One of the most controversial provisions of the Affordable Care Act was the individual health insurance mandate. This required people who did not get health insurance coverage to pay a penalty to the IRS unless they were covered by an exemption in the law. While this provision still technically exists, it no longer has any real effect because Congress reduced the penalty to zero in 2019. Removing the mandate may help young people cut costs because they may not need health insurance, but it may increase costs for people who do need it. States have the power to require their citizens to purchase health insurance, but so far only a few states have enacted mandates.
Health Insurance Exchanges
These online marketplaces facilitate the process of purchasing health insurance by allowing people to shop for insurance and then apply for it through a website. Some states offer state exchanges, while other states use the federal exchange. An individual can choose among bronze, silver, gold, and platinum levels of coverage. These cover 60 percent, 70 percent, 80 percent, and 90 percent of the individual’s covered benefits, respectively. Premiums are lowest for bronze plans and highest for platinum plans. Insurers must provide limits for the out-of-pocket costs that policy holders are required to cover.
At a minimum, a health insurance plan offered on an exchange must include emergency services, ambulatory services, hospital stays, lab services, prescription drugs, maternity care, and pediatric services. It also must cover services for managing chronic diseases, rehabilitative services and devices, and services designed to treat mental health conditions and substance abuse disorders. As mentioned above, health insurers will have the option in 2020 to offer cheaper alternative plans that cover fewer services, assuming that states allow these plans.

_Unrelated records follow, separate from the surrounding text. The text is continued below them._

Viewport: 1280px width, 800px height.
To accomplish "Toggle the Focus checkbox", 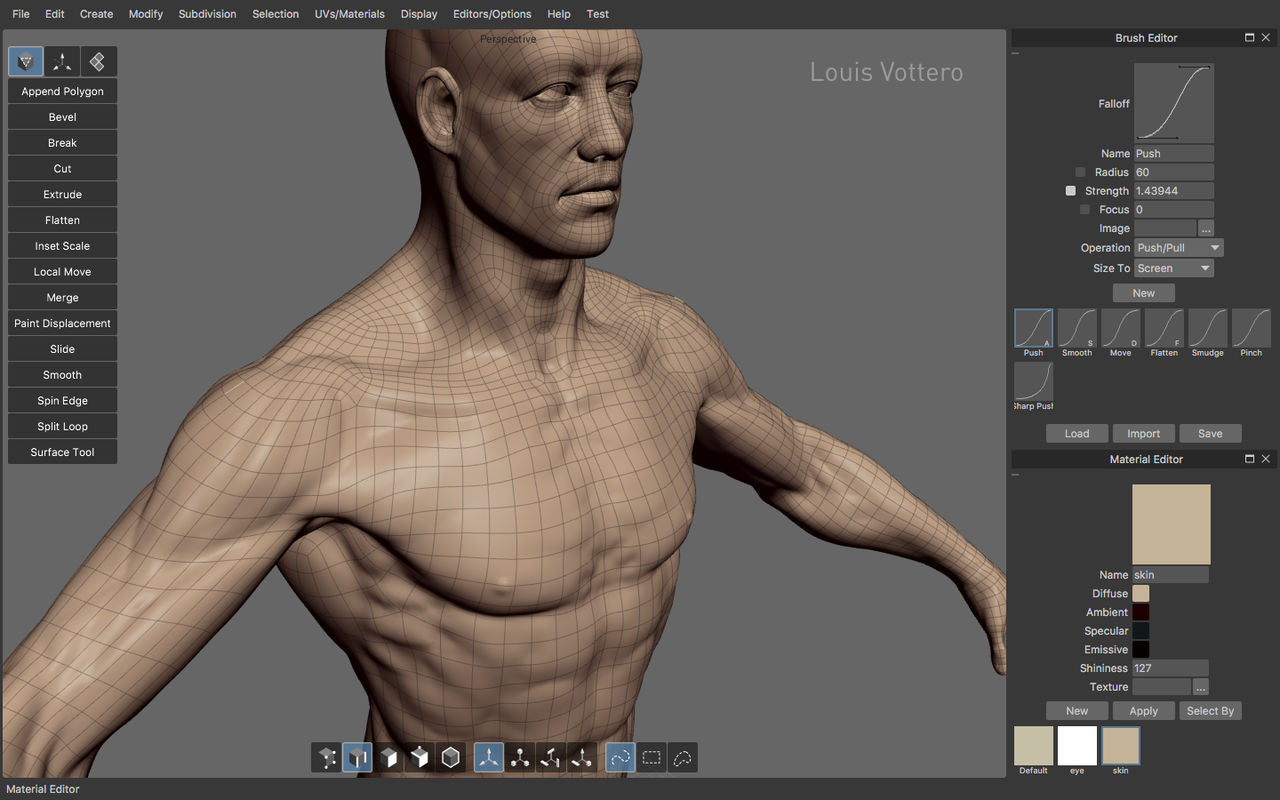I will coord(1085,210).
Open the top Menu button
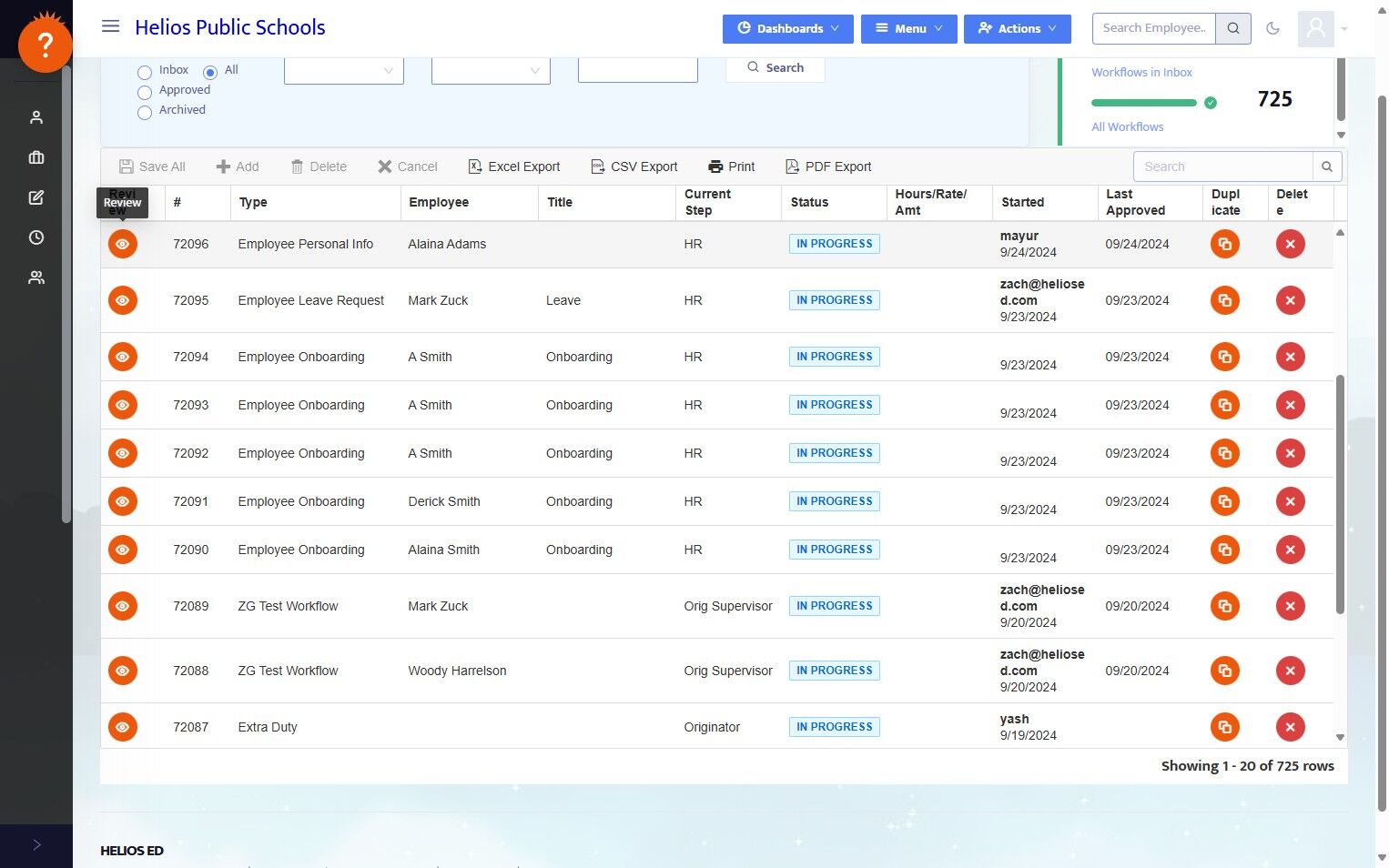 (x=907, y=28)
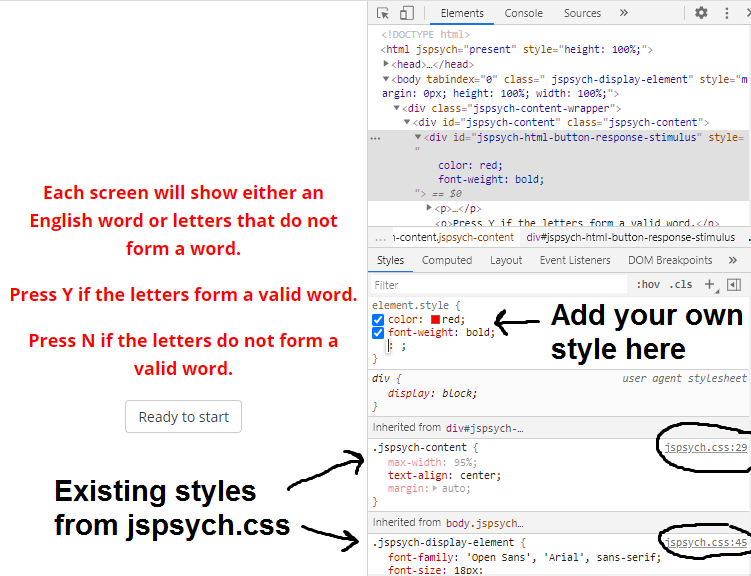Toggle the device toolbar icon
Viewport: 751px width, 576px height.
(407, 13)
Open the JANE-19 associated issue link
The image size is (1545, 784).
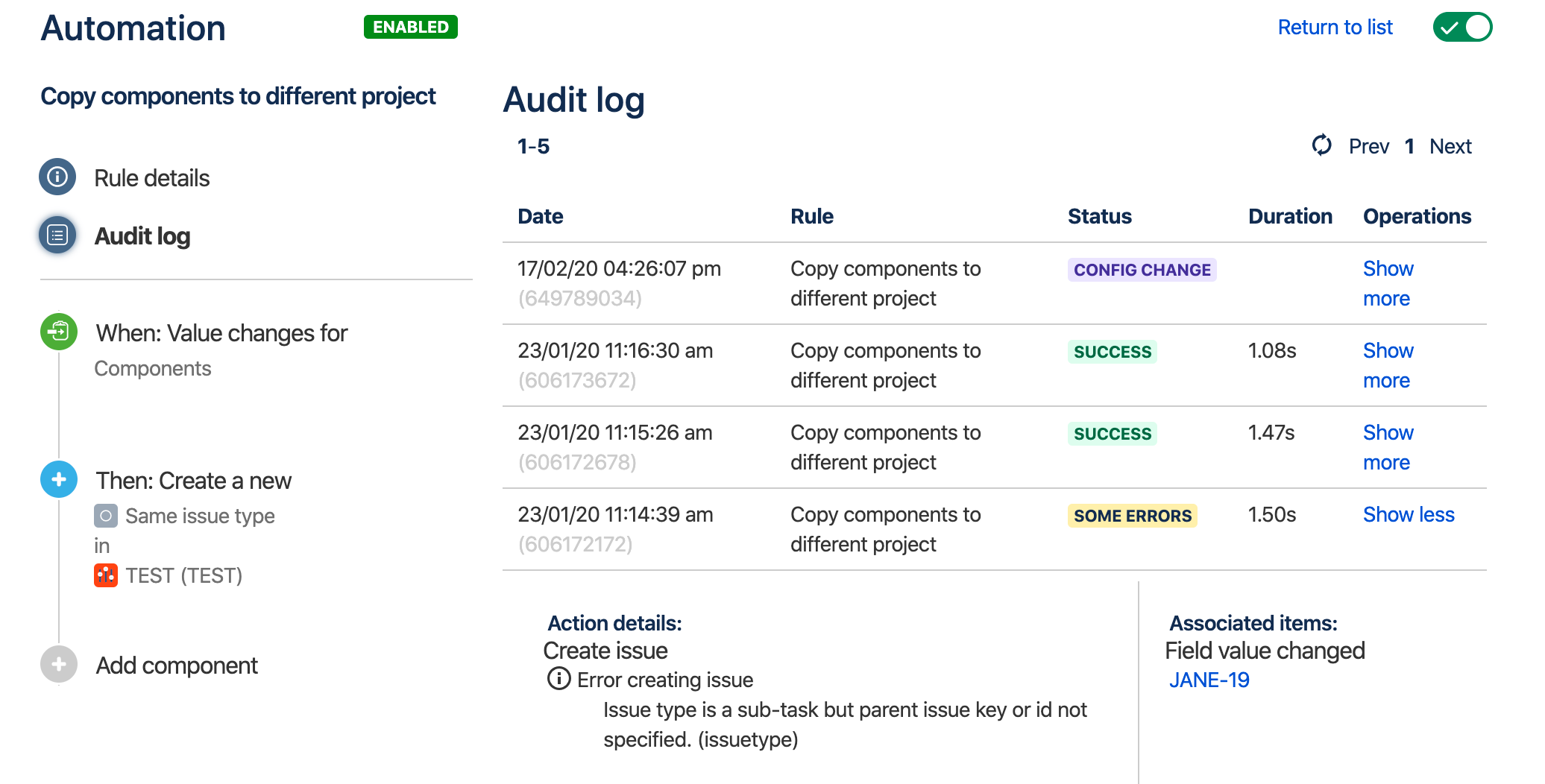click(1209, 680)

Plans on health insurance exchanges are available during the open enrollment period, which usually lasts from November 1 to December 15 for coverage during the next year. Some states provide longer open enrollment periods. Exceptions to the open enrollment period may apply if an individual experiences a life-changing event, such as marriage, childbirth, job loss, or a significant move. If you are eligible for Medicaid, you can enroll in a plan under the Affordable Care Act at any time.
The Affordable Care Act provides a tax credit for people with lower incomes who get coverage through a health insurance exchange. The amount of the credit has increased together with increases in premiums. To be eligible for this tax credit, you must have an income that is between the federal poverty level and an amount four times greater than that level. Payments for premiums by families in this income bracket who get coverage through an exchange are capped at between 3 percent and 9.5 percent of their income, depending on how much their income exceeds the poverty level.